Huh, if only NASA Earth's science budget could stretch farther somehow so they could better monitor and tell us.... now I wonder how they could reduce their mission costs by orders of magnitude....

They are literally monitoring it and telling us. You just don't like what you're being told.

No they're not. You're sitting here asking open ended questions like "do you think that will be good for the upper atmosphere".

It was a rhetorical question.

No, you said that NASA is monitoring methane emissions in the upper atmosphere and that it's harming us.

Please provide your source for that claim.

The article I showed you about SpaceX destroying the ozone layer was not talking about methane:

Researchers at the University of Southern California released a study saying that satellites are significantly damaging Earth's ozone layer. As their materials burn up upon reentry, leaving behind particle pollutants made up of aluminum oxides, which are "known catalysts for chlorine activation that depletes ozone in the stratosphere."

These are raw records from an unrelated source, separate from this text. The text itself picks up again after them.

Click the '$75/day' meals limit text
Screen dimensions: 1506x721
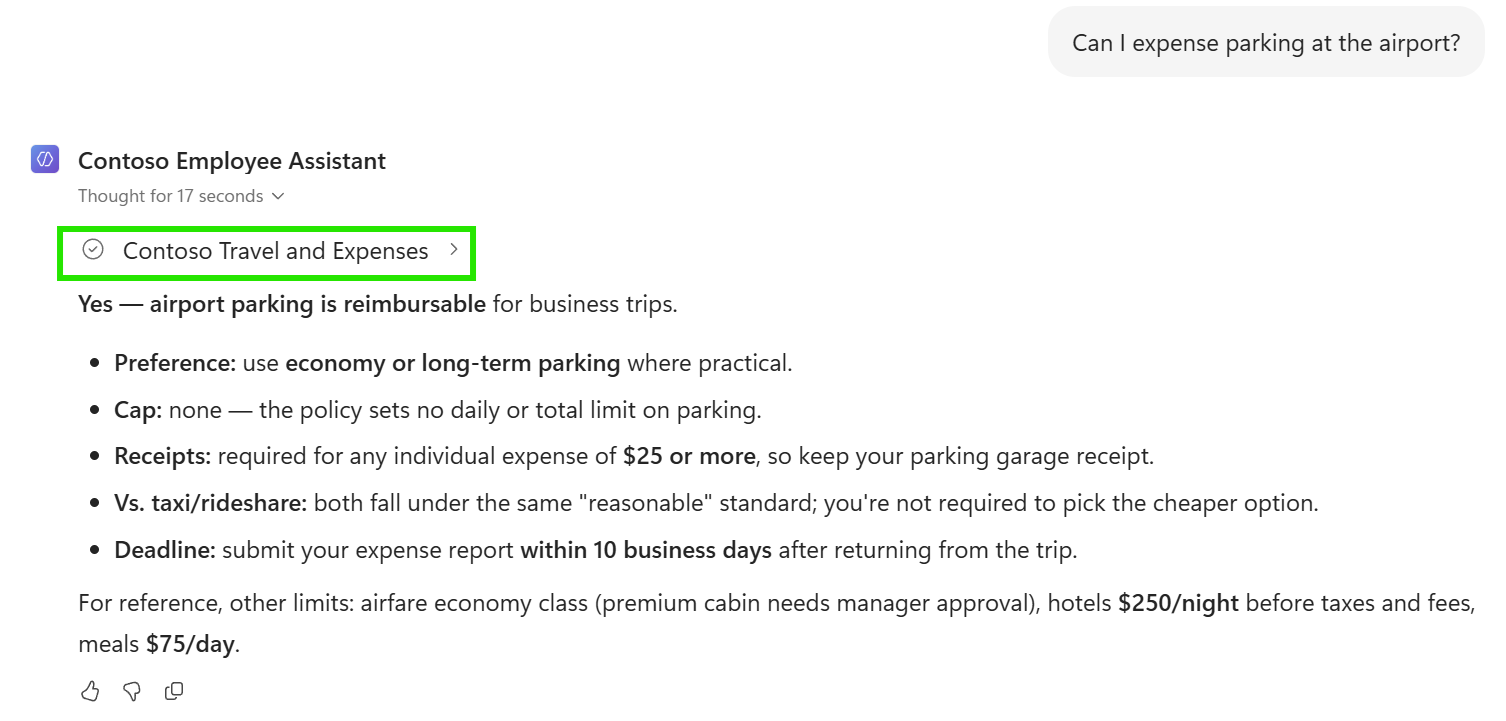(190, 644)
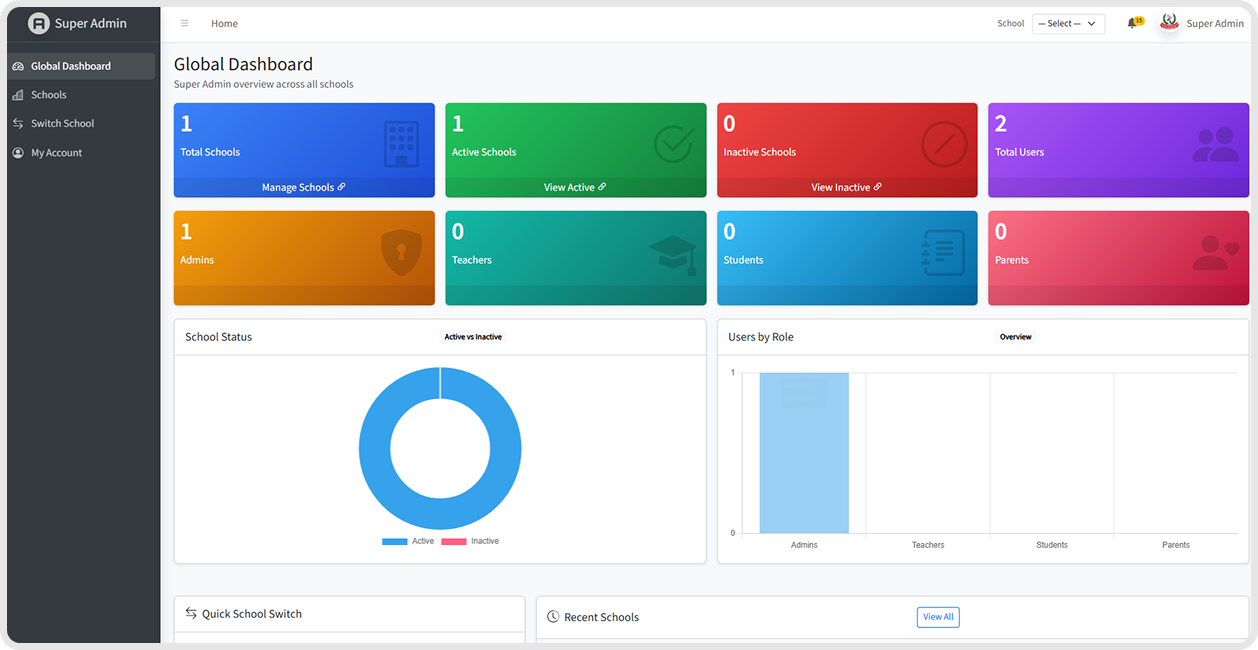The height and width of the screenshot is (650, 1258).
Task: Open the Super Admin user menu
Action: (1214, 24)
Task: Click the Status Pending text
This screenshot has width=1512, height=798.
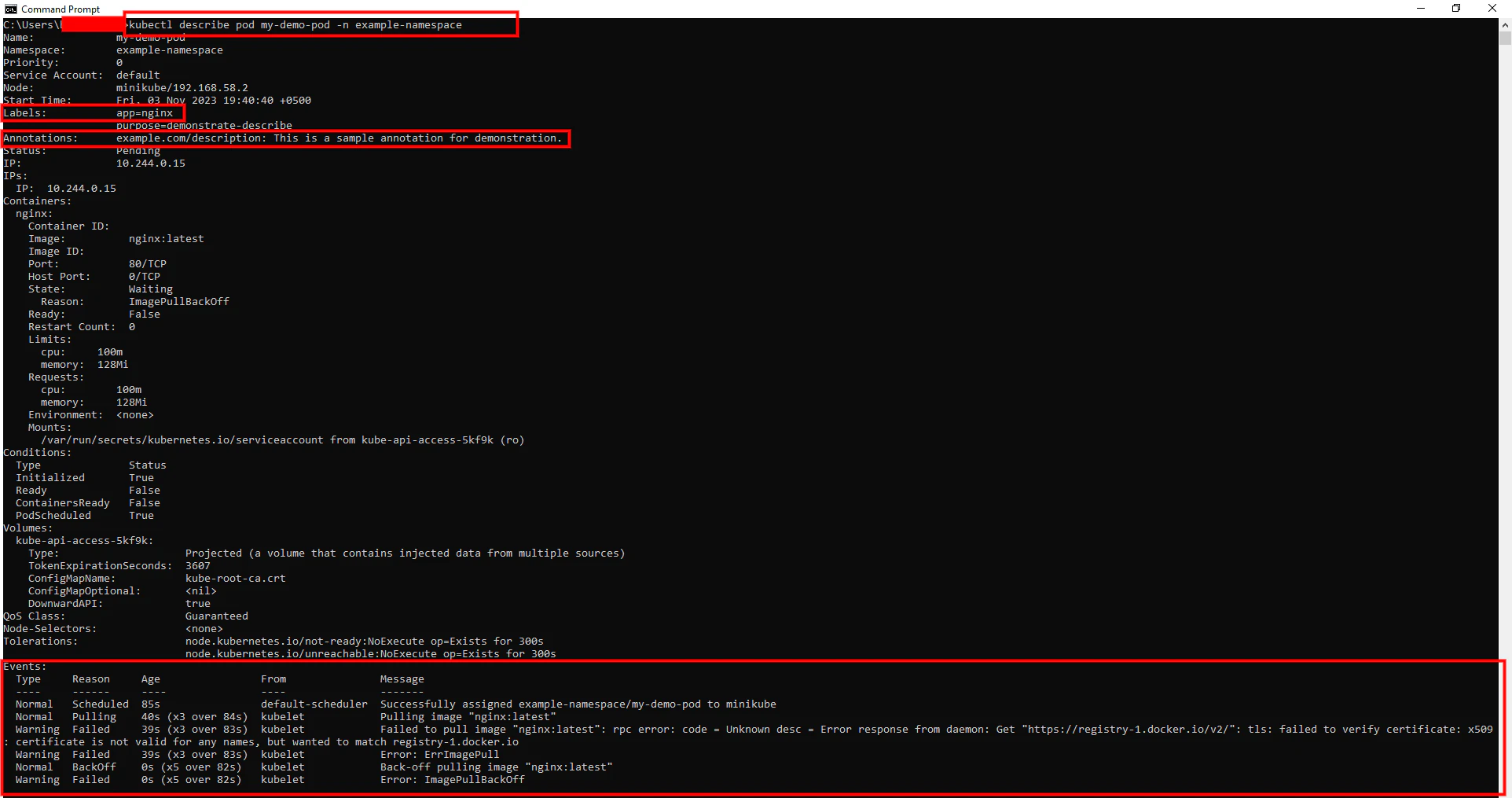Action: click(138, 150)
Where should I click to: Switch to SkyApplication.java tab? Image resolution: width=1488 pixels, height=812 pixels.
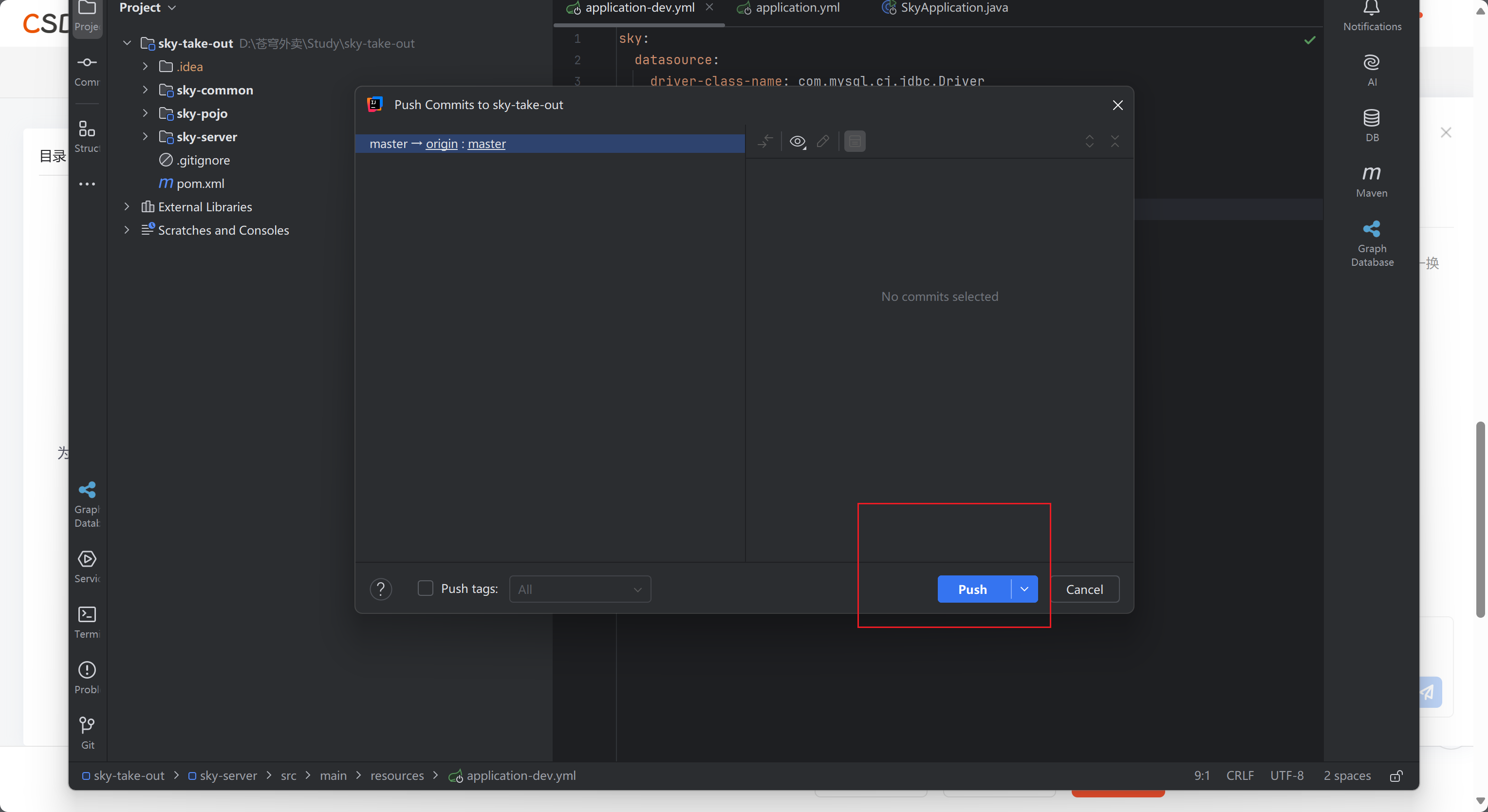coord(954,8)
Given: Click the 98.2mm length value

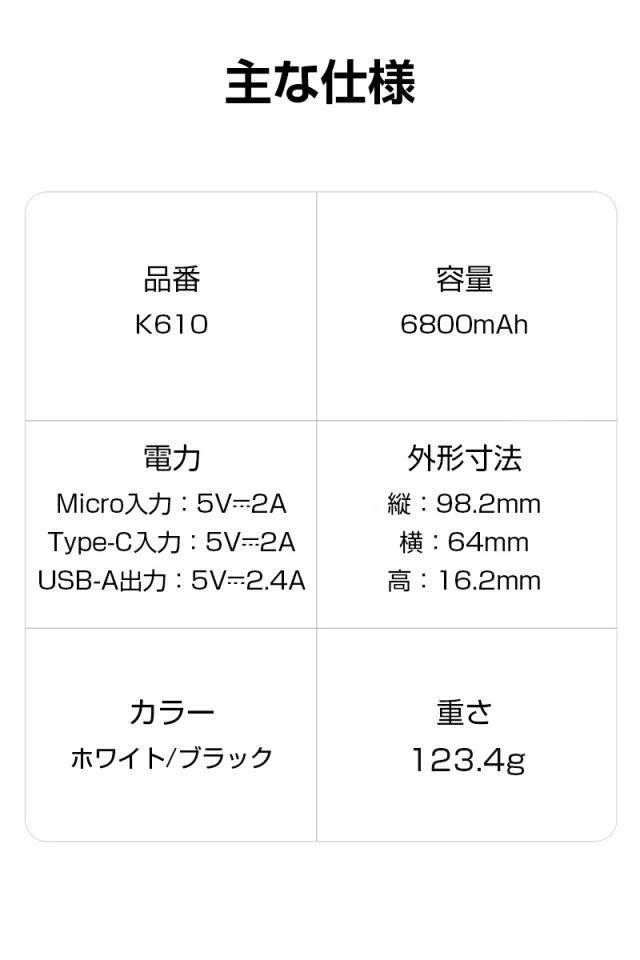Looking at the screenshot, I should click(488, 504).
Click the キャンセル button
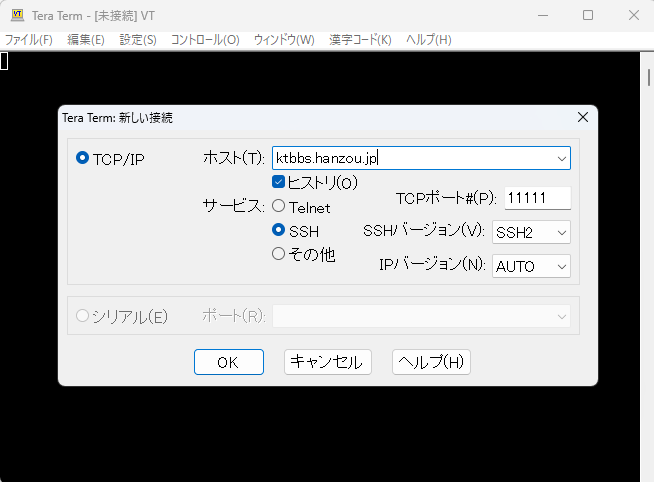 pyautogui.click(x=328, y=362)
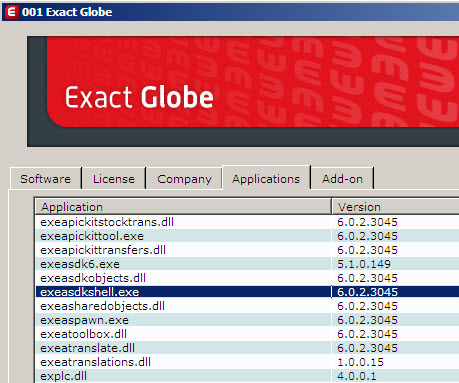The height and width of the screenshot is (383, 459).
Task: Sort by the Application column header
Action: (x=183, y=207)
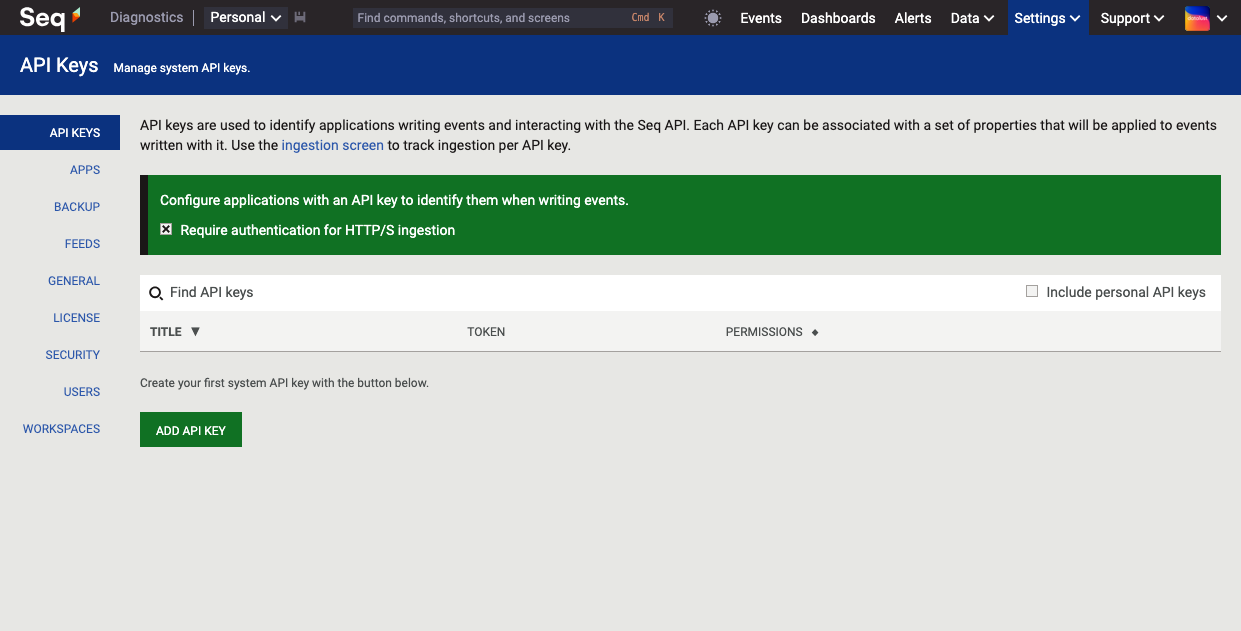Sort by Title using the down arrow
1241x631 pixels.
[195, 331]
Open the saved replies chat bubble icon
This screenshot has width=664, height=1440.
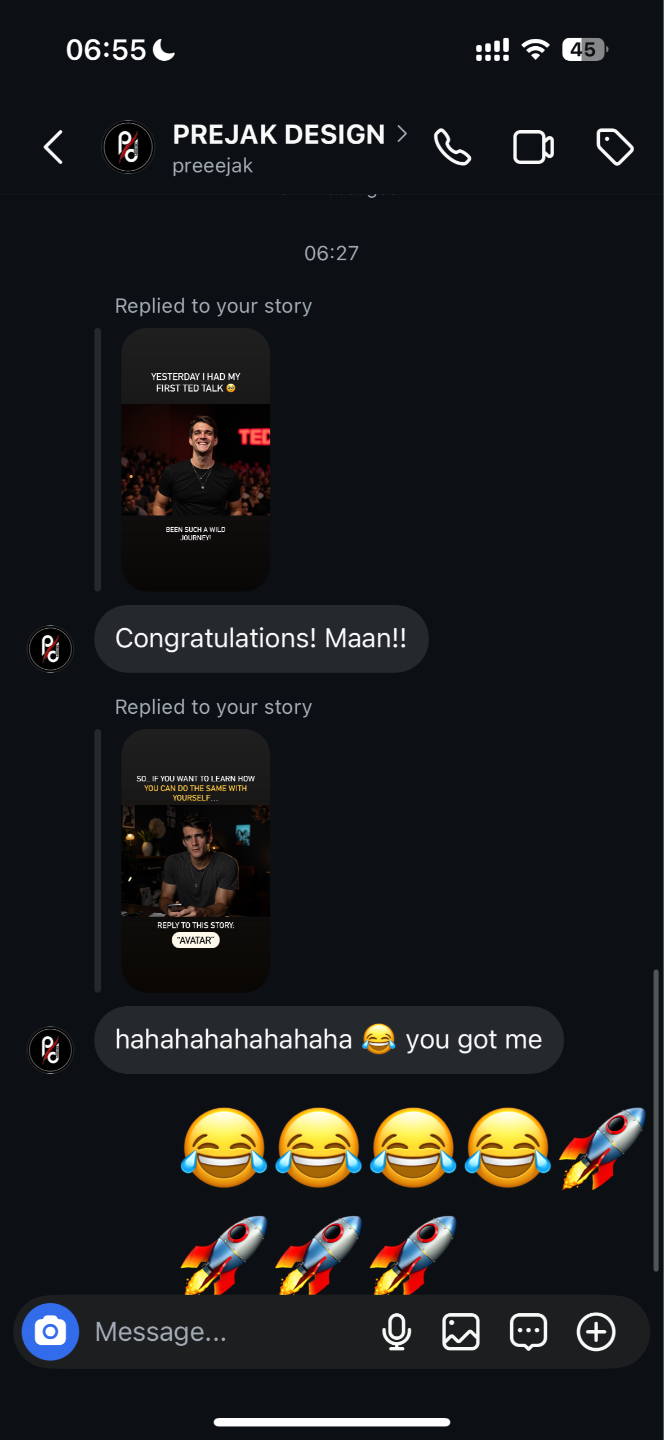(x=528, y=1332)
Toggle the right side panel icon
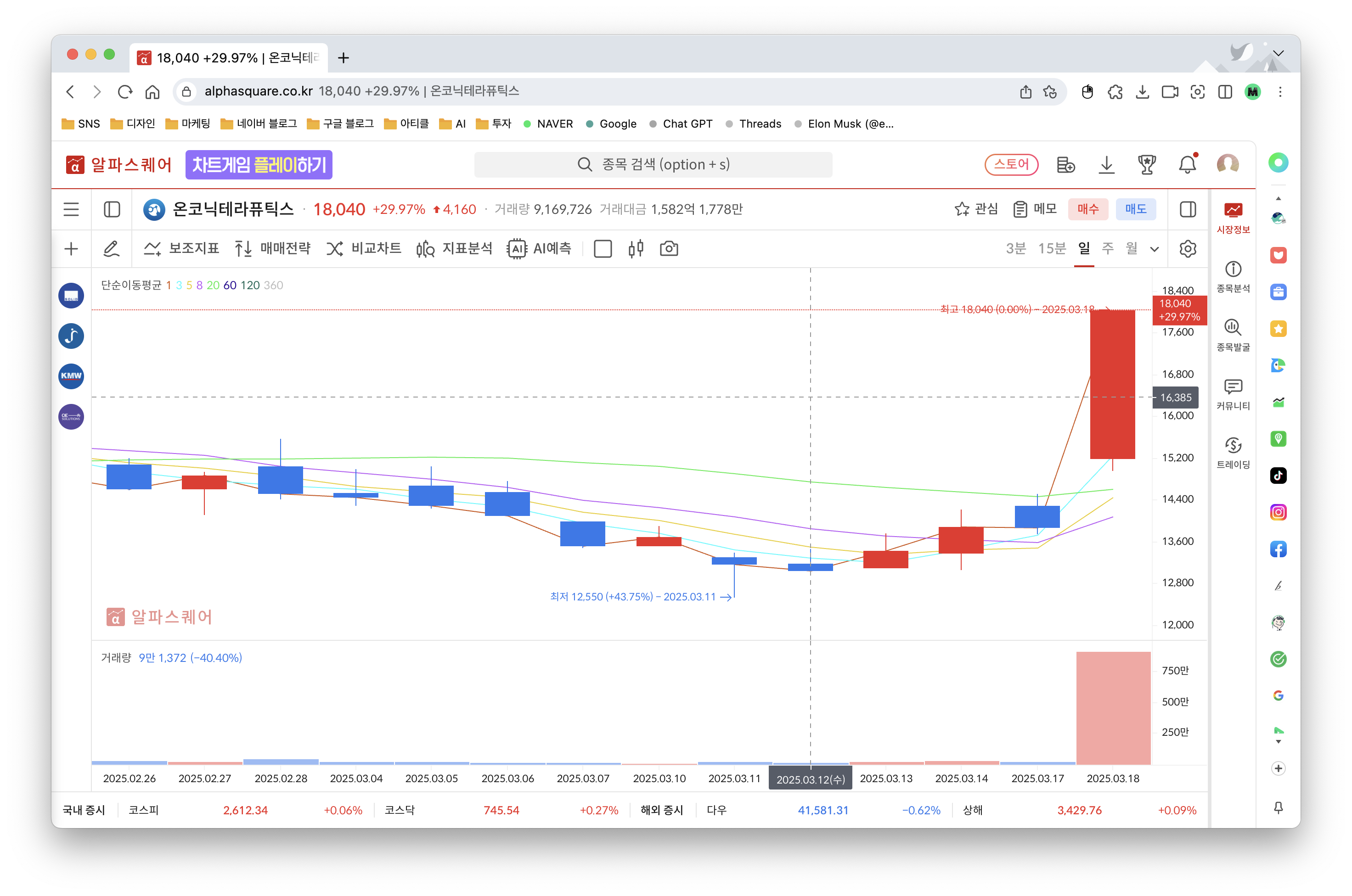 [x=1187, y=209]
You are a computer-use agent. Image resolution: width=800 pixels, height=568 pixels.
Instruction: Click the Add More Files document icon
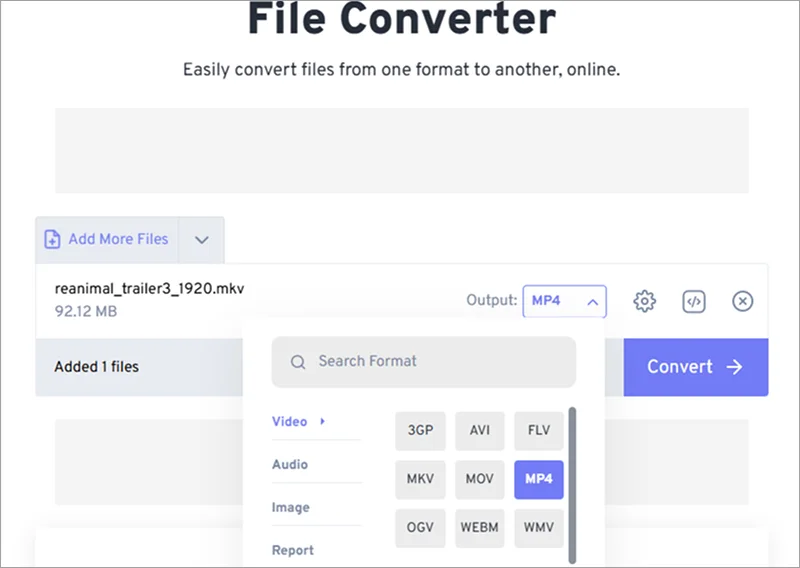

Since 2016, the ozone layer has seen eight times as many of those pollutants, with an estimated 17 metric tons in 2022

I guess you didn't read it.

But yes, NASA does monitor methane emissions.

https://www.nasa.gov/centers-and-facilities/jpl/methane-super-emitters-mapped-by-nasas-new-earth-space-mission/

Lol I know. Then you brought up their methane missions.

Your 'bashing everything remotely associated with a villain' is just as flawed as people's hero worship. You see company's as their CEO, I see them as a large collection of workers.